The Talmud attributes this saying to Ima Shalom, the sister of Rabban Gamliel. Her name means ‘peace mother’. We don’t know whether she refers to the gates of prayer or to the gates of Heaven but her meaning is clear: the voices of the oppressed cannot be silenced forever.

Ima Shalom’s words came to mind this week when I read that hundreds of Jews in Israel had demonstrated against the issuance of a demolition order for the village of Susiya.

Susiya is a tiny Arab village – more a shanty-town than a village – sandwiched between two Jewish settlements at the southern edge of the West Bank. It has been repeatedly demolished by the IDF since its creation in the 1980s. It is about to be demolished again, by court order, because it is sited on agricultural land and its residents have never been granted permission to build.

The Arabs, whose shacks are to be demolished, have Turkish documents attesting title to their land. They also hold title to the site of one of the nearby Jewish villages, also called Susiya. No-one disputes that they lived there until the early 1980s. But they were evicted when archaeological remains were discovered and they camped out in their fields. Now, thirty years later, they are facing eviction again.

Jewish Susiya – located around the same archaeological treasures where the Arabs were forbidden to reside – is full of new, legally-built homes. Jewish Susiya has building permits, running water, sewerage, electricity, access roads, primary education and 24-hour protection from attack.
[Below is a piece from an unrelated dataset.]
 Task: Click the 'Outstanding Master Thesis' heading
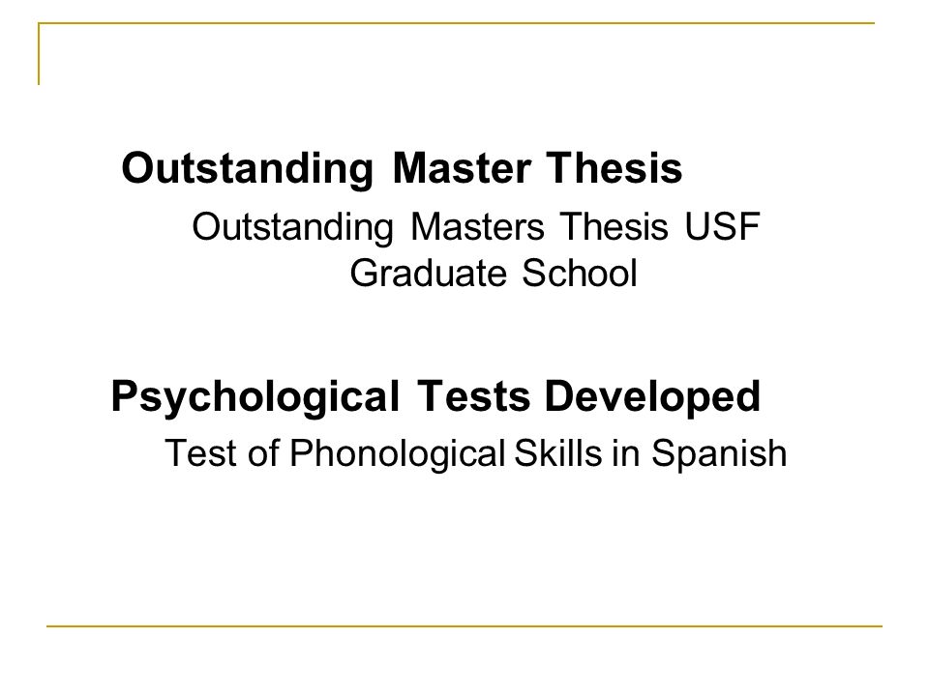tap(402, 169)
Arab Susiya, a few hundred meters away, has none of these: water is purchased by the litre from a nearby town and driven in; sewerage and electricity are lacking; and the residents are subject to violence and harassment from the Jewish settlers who live nearby, without any effective recourse to the law.

Arab Susiya’s unfortunate status results from its location in “Area C” of the West Bank.

Susiya.

Susiya.

 

Area C covers most of the rural parts of the West Bank – approximately 60 percent of the territory – and is controlled by Israeli administration. The remainder of the West Bank, under Palestinian control, contains population centres: towns and villages. These Palestinian-controlled areas of the West Bank are like currants in a sponge pudding: anyone travelling from one town to another within them must pass through Area C. The owner of Area C, effectively, controls the whole of the West Bank and owns most of its natural resources.

 

Area C is, however, home to approximately 200,000 Palestinians. These locals find that building permits are almost impossible to obtain: in 2010, the latest year for which statistics are available, only seven permits were issued for the entire Palestinian population. In 2009, the previous year, six were issued.
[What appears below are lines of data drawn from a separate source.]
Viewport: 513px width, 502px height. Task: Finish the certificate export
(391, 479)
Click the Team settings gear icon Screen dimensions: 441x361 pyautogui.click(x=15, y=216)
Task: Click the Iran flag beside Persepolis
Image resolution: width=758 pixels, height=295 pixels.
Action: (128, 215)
As a result, nearly every Palestinian construction site in Area C is illegal and is subject to demolition. Meanwhile, the Jewish settlement programme proceeds apace, with a ready supply of building permits and funds. Water, electricity, land, public services, protection under the law, building permits and votes for the local civil administration are all reserved for Jews.
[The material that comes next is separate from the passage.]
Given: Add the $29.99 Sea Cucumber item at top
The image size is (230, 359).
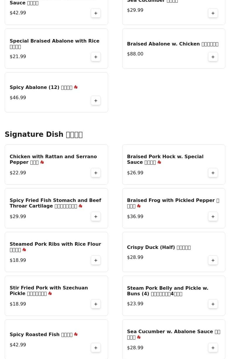Looking at the screenshot, I should (x=213, y=13).
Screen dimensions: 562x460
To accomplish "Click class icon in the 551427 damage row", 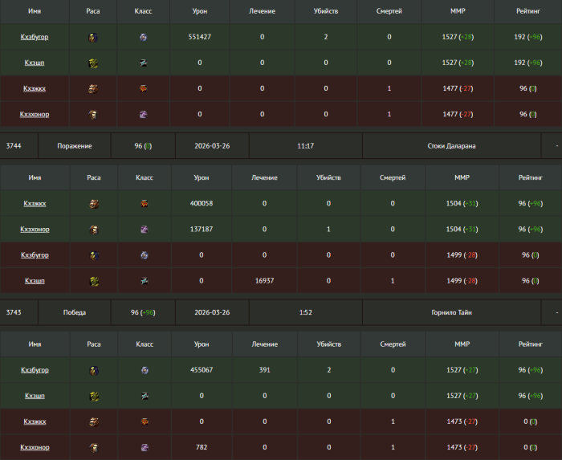I will 144,37.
Slow strangulation of the Arab community in Area C by restricting public services, banning construction and then demolishing illegal houses is less public and less brutal than other 20th Century population expulsions.

But its object – to force one nation away from the land in order to make space for another – is exactly the same. Its strategy gives Israel all the benefits of annexation – and control over the West Bank as a whole – without granting the Arab residents legal or political rights and without giving them any possibility of creating a viable state.

Supporters of Israel are working hard to fight the claim that “Israel is an apartheid state”. It is difficult to combat this claim when in villages like Susiya, all over the West Bank, two different peoples live side by side with different legal rights, different political systems and different rights to communal land and public services. If the bulldozers are allowed to destroy Susiya, Israel’s enemies will rejoice.

Remember the words of Ima Shalom: “All the gates are locked except the gate of the oppressed.” Hundreds of Jews in Israel came out last week to demonstrate for the village of Susiya, for human rights, for equality under the law, and for Israel’s place in the world. Jews in England could be proud to join them.